>>>

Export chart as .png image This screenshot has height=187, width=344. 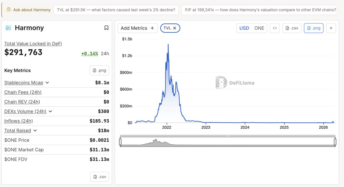pos(314,28)
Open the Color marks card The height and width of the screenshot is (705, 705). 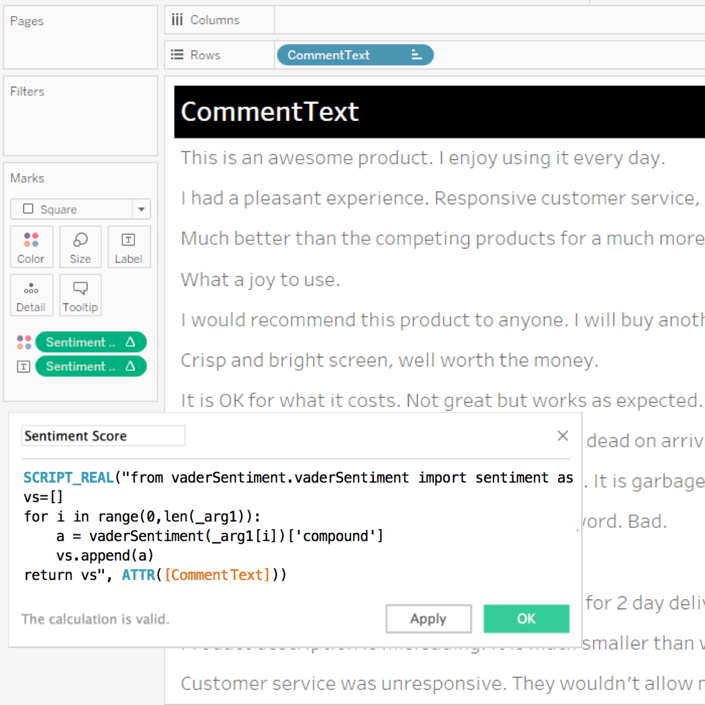31,246
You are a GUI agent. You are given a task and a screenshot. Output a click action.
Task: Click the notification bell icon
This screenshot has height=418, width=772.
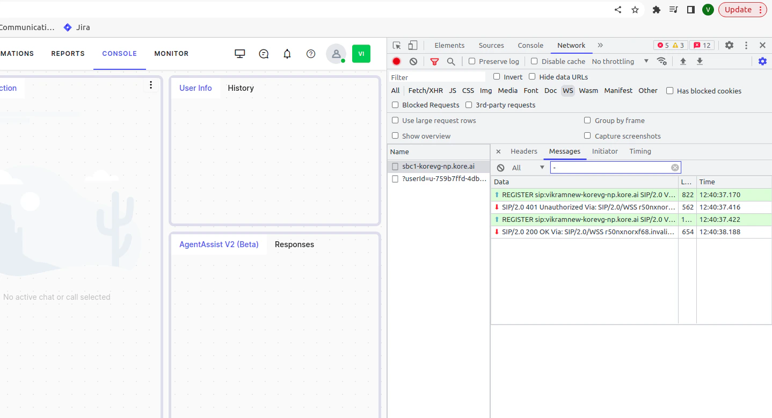[x=287, y=53]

<<<

§ **DIRECTIVE**: Copy the lines from the one containing "You are a GUI" through the end of the material, inclusive, swapping "screenshot" for "screen capture" and keeping everything else unchanged. Leave the pictures out.

§ **RESPONSE**:
You are a GUI agent. You are given a task and a screen capture. Output a click action.
Task: Click the notification bell icon
This screen capture has height=418, width=772.
[x=287, y=53]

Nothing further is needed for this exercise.